From the way you talk about these fingertricks, HIJK notation will probably cover most of your needs except sledgehammer, and the only thing that really matters is K = R U R'.

Sune: K U K2

Other names are cute, but they are likely to stay non-standard -- and not everyone will agree with your mnemonic/interpretation, or think that it's a good come up with weird nicknames for all sorts of simple variants on the same thing.


----------



## Sajwo (Mar 16, 2014)

M2 U2 M2 = silly move

Because it's so silly when I fail the cross


----------



## kcl (Mar 16, 2014)

Sajwo said:


> M2 U2 M2 = silly move
> 
> Because it's so silly when I fail the cross



Not really a trigger but F' U R' U2 R U' F is another 'I suck' alg


----------



## Sajwo (Mar 16, 2014)

Nice one, I have always used R U R F' r U r' U' r U R' U' M xD


----------



## Phillip1847 (Mar 17, 2014)

kclejeune said:


> Not really a trigger but F' U R' U2 R U' F is another 'I suck' alg



R L U2 R' L' is a favorite as well.


----------



## kcl (Mar 17, 2014)

Phillip1847 said:


> R L U2 R' L' is a favorite as well.



Ah yes, that's what mine is based off of lool


----------



## Lazy Einstein (Mar 17, 2014)

R U R' U' Sexy Move (Obv)
R' F R F' Sledgehammer (Obv)

R U R' U Sune trigger
R U R' F' Sexy Flick (because I flick with my right thumb most of the time)

(R U R')(L' U' L)(F' U' F) I just call insertions. 

I think the Sexy flick should be a thing


----------



## Phillip1847 (Mar 17, 2014)

kclejeune said:


> Ah yes, that's what mine is based off of lool



woah just noticed that.
F R' F' R - hedgeslammer


----------



## AFatTick (Mar 24, 2014)

M2 U2 M2 = Cool to Non-cubers


----------



## kcl (Mar 24, 2014)

M' U M = MOO


----------



## Rocky0701 (Mar 24, 2014)

L2 R' L R2 L' R3 L' R2 = The non cuber way of scrambling finger trick


----------



## Mollerz (Mar 24, 2014)

kclejeune said:


> R U R' U can be the ugly move, it's awful



I like this one.

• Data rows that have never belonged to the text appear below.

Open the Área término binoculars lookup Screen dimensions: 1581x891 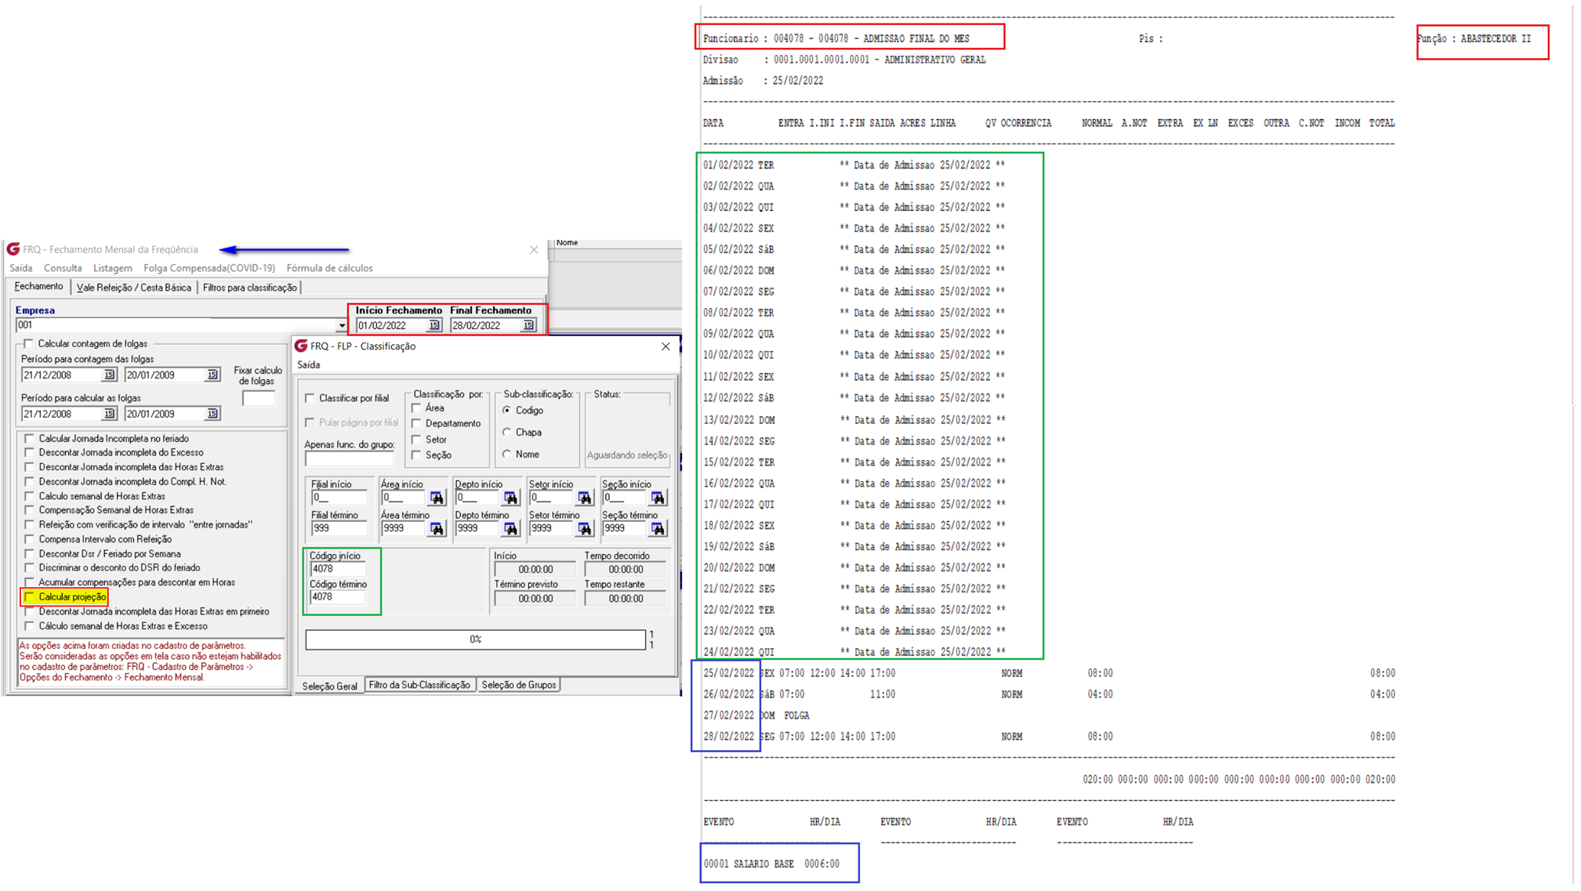437,529
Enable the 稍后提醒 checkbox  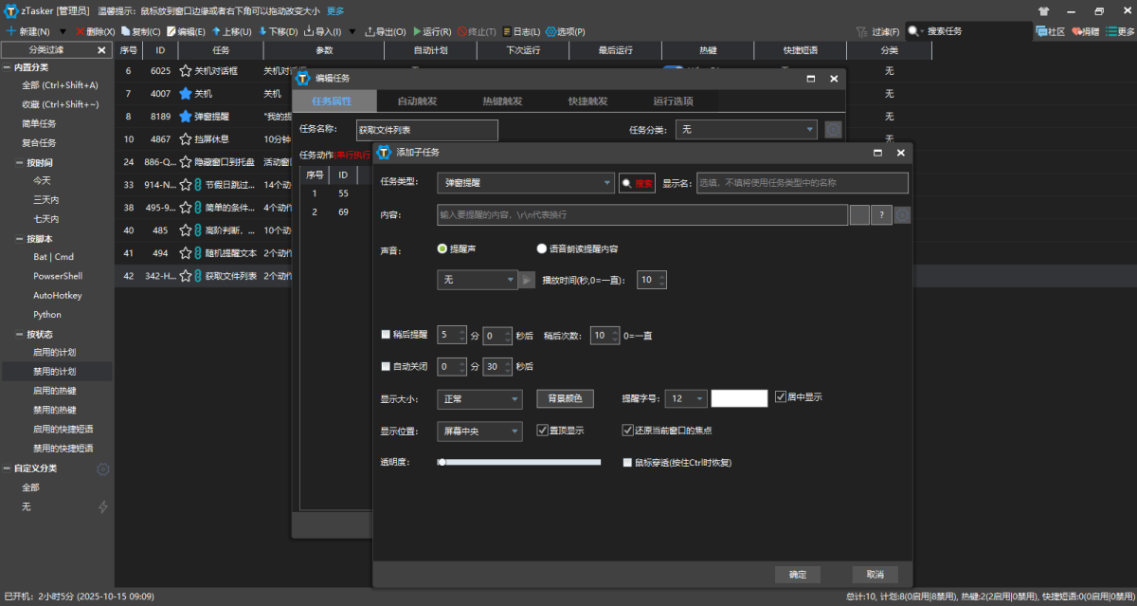386,335
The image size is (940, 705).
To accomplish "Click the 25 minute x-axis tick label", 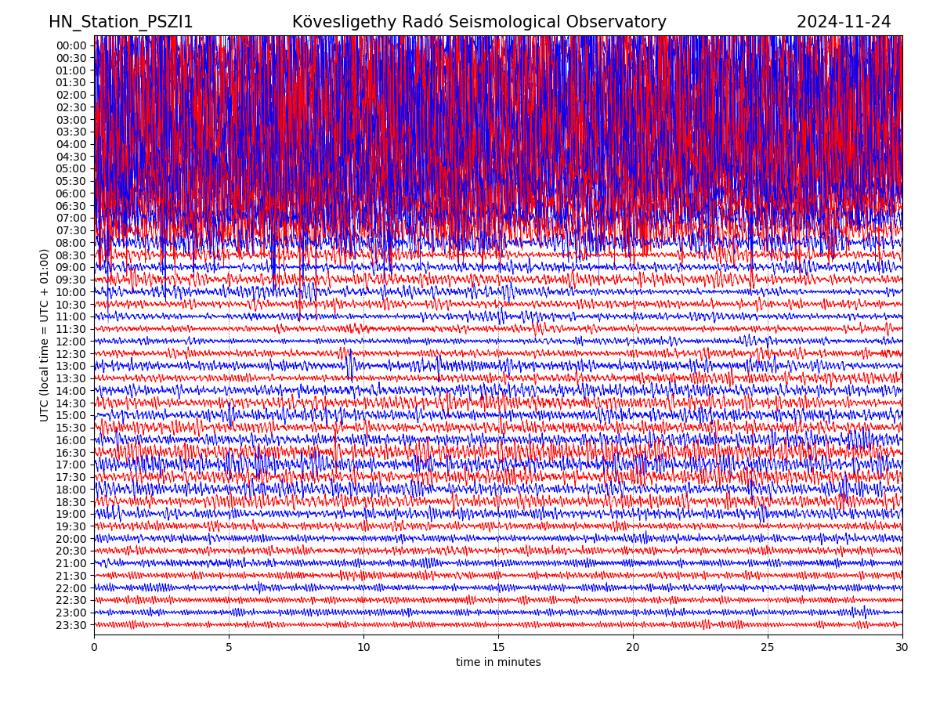I will click(x=768, y=647).
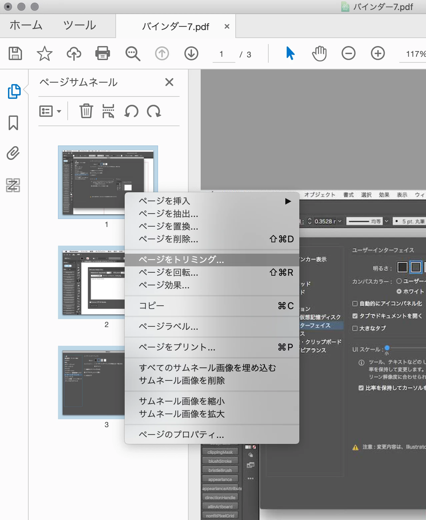Print the document with the printer icon
426x520 pixels.
click(x=103, y=53)
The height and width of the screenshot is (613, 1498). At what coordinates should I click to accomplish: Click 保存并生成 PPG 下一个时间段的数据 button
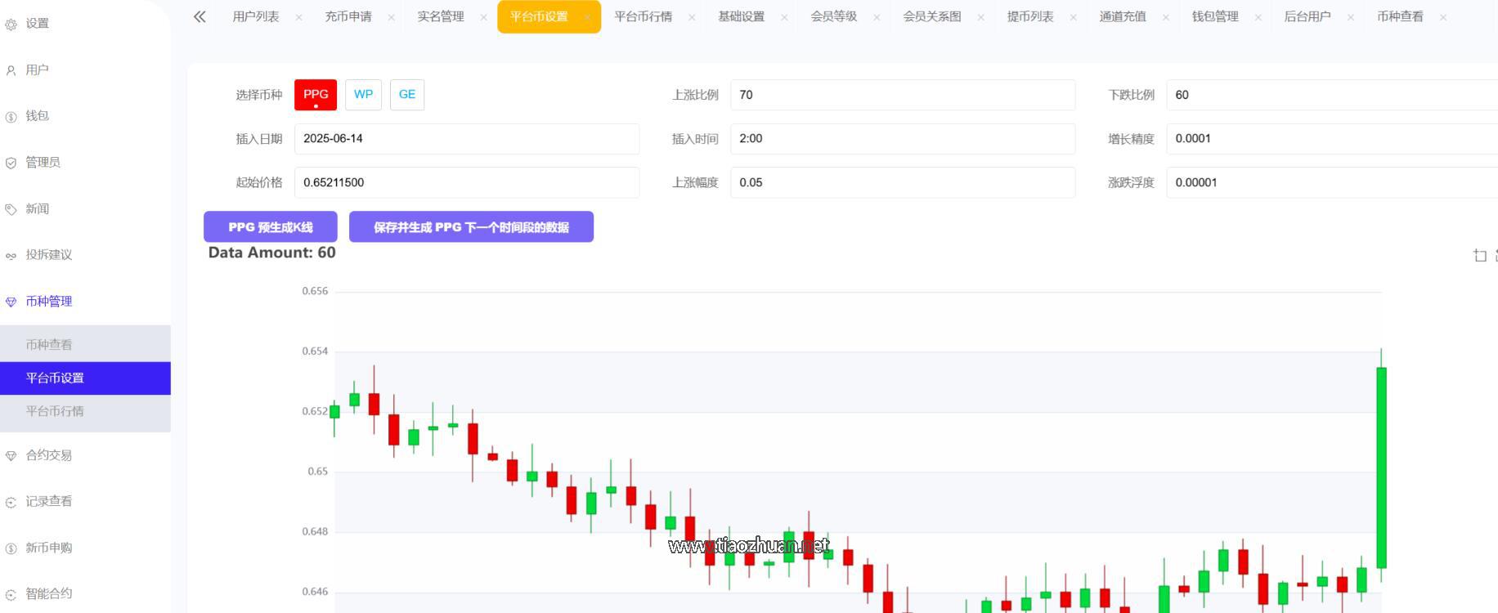(471, 227)
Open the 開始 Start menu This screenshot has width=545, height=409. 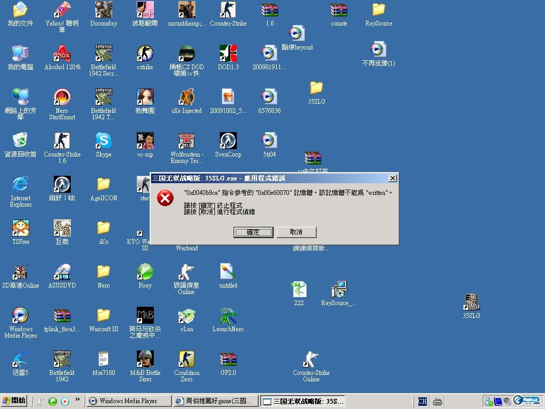[x=14, y=401]
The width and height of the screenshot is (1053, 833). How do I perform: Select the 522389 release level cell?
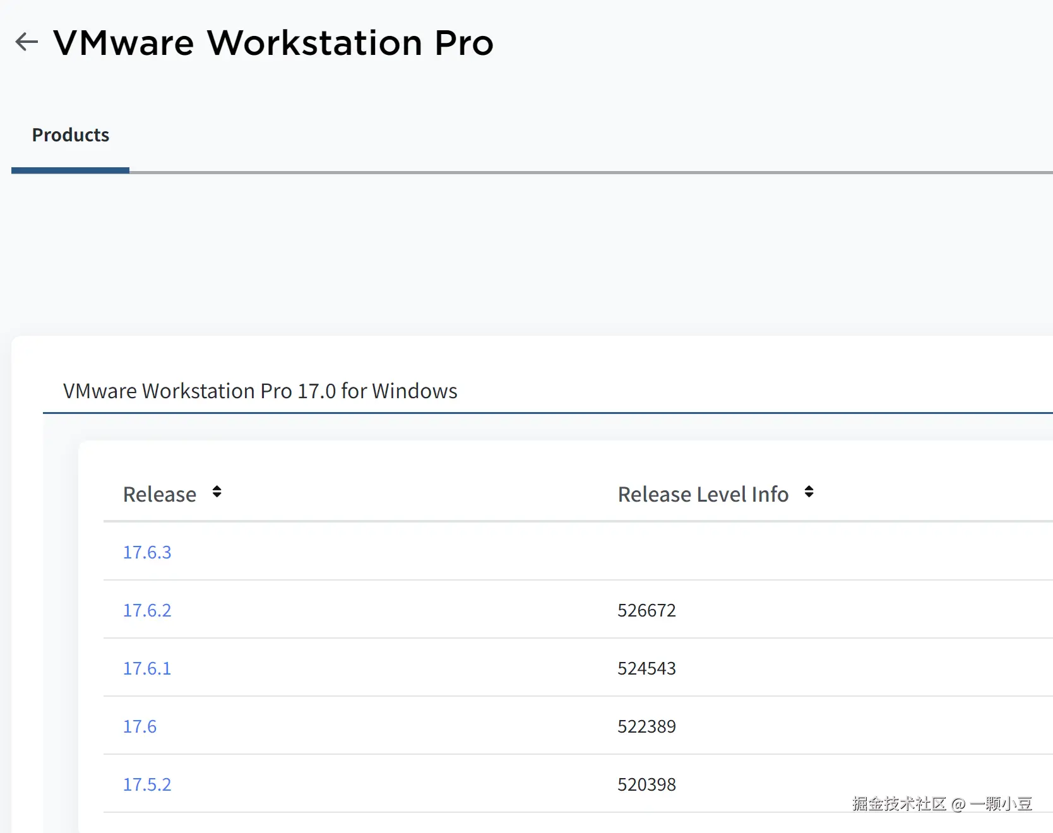click(646, 726)
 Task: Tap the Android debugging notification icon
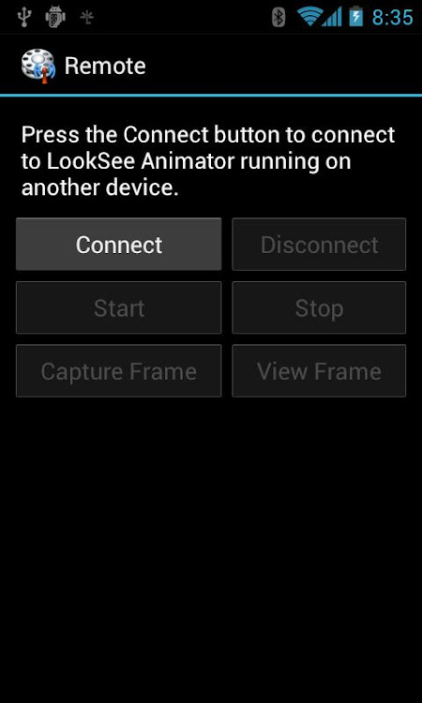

I use this a lot.


----------



## vino1105 (Jul 5, 2015)

Is "Sexy move" and "Sledgehammer" the only standardized names for triggers? 

R U R' F' should have a standardized name. Same with R' F R F'


----------



## CyanSandwich (Jul 5, 2015)

vino1105 said:


> Is "Sexy move" and "Sledgehammer" the only standardized names for triggers?
> 
> R U R' F' should have a standardized name. Same with R' F R F'


But the 2nd one is sledgehammer.


----------